Assignee: dbaron → amarchesini
I don't see anything particularly interesting here.  We have 25% heap-unclassified, but even if that was all leaked memory that we could fix (it's probably not), this page would still use a lot of memory.

If we want to work on the dark matter here (certainly can't hurt), let's please file a separate bug, so we don't conflate the dark matter with the crash.

dbaron saw us trying to raise the browser app's memory usage to 70+mb before we crashed, although I don't recall seeing that in about:memory.  It's possible that FF has makes a short-lived, large allocation here.  Bug 842800 could help with understanding this.

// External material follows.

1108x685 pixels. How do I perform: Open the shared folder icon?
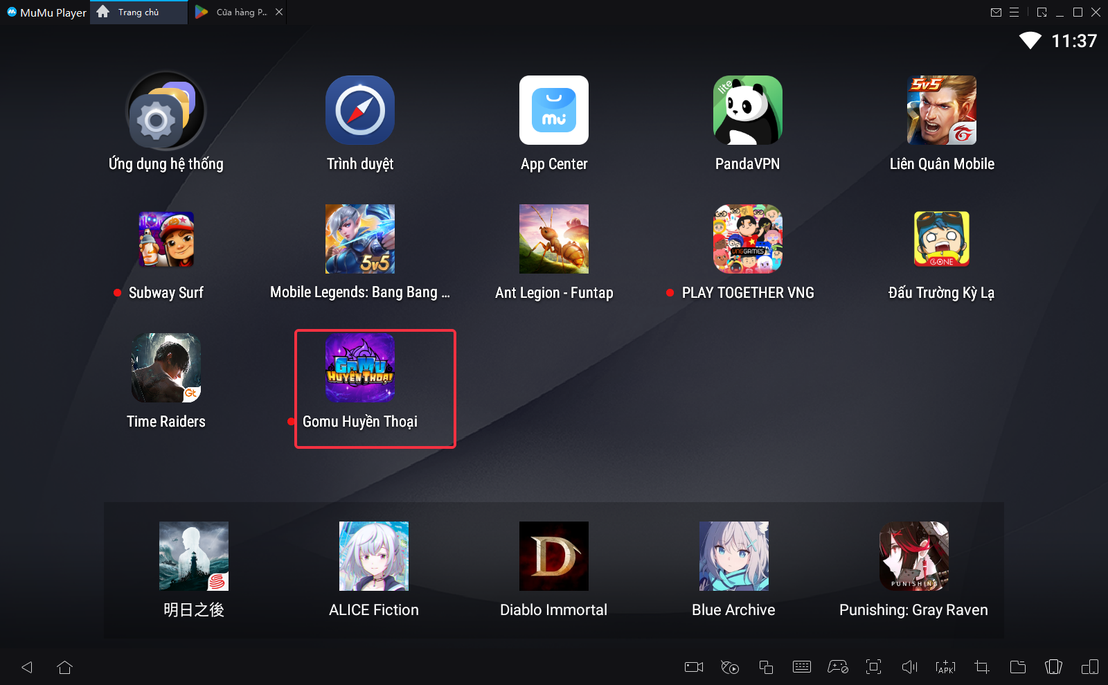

But I don't see much here to indicate that this is an interesting bug, beyond "twitter uses memory".
jlebar, do you think it may have to do with : bug 862397?  Sotaro-san will have better information about these series of bugs.  He has been digging deep into trying to figure out some of the crashes that are occurring in the IPC.
Also, the crashes we were seeing when I tested with dbaron weren't on startup; you had to scroll the page for a while.  But I suspect the difference may have to do with how much memory the main process is using.  We were testing soon after rebooting the phone, when the main process's memory usage is at a minimum.
Attachment #725465 - Attachment mime type: text/x-log → text/plain
Naoki, I don't see "genlock_create_lock: open genlock device failed (err=Too many open files)" in the logcat.  If this is related to bug 862397, should that be in the log?
Thanks for the about:memory dump jlebar! One potentially interesting thing I spotted in the browser app in that log is:

40.08 MB (100.0%) -- explicit
├──16.38 MB (40.88%) -- window-objects/top(https://mobile.twitter.com/, id=1)/active/window(https://mobile.twitter.com/)
│  ├───9.54 MB (23.80%) ++ js/compartment(https://mobile.twitter.com/)
│  ├───4.99 MB (12.46%) -- dom
│  │   ├──3.90 MB (09.73%) ── orphan-nodes
│  │   ├──0.54 MB (01.35%) ── element-nodes
│  │   ├──0.53 MB (01.33%) ── text-nodes
│  │   └──0.02 MB (00.05%) ── other [2]

I.e. almost 4 megs of orphan nodes in the twitter app. Anyone know anything about that? I could see them building up some amount of disconnected DOM nodes to insert/remove as you're scrolling around or what not, but ~4 megs seems like a *lot*. Not necessarily something we can fix on our end though...
And of course:

├───9.89 MB (24.67%) ── heap-unclassified

Can someone get dmd running here and see what we might learn?
(In reply to Justin Lebar [:jlebar] from comment #63)
> Also, the crashes we were seeing when I tested with dbaron weren't on
> startup; you had to scroll the page for a while.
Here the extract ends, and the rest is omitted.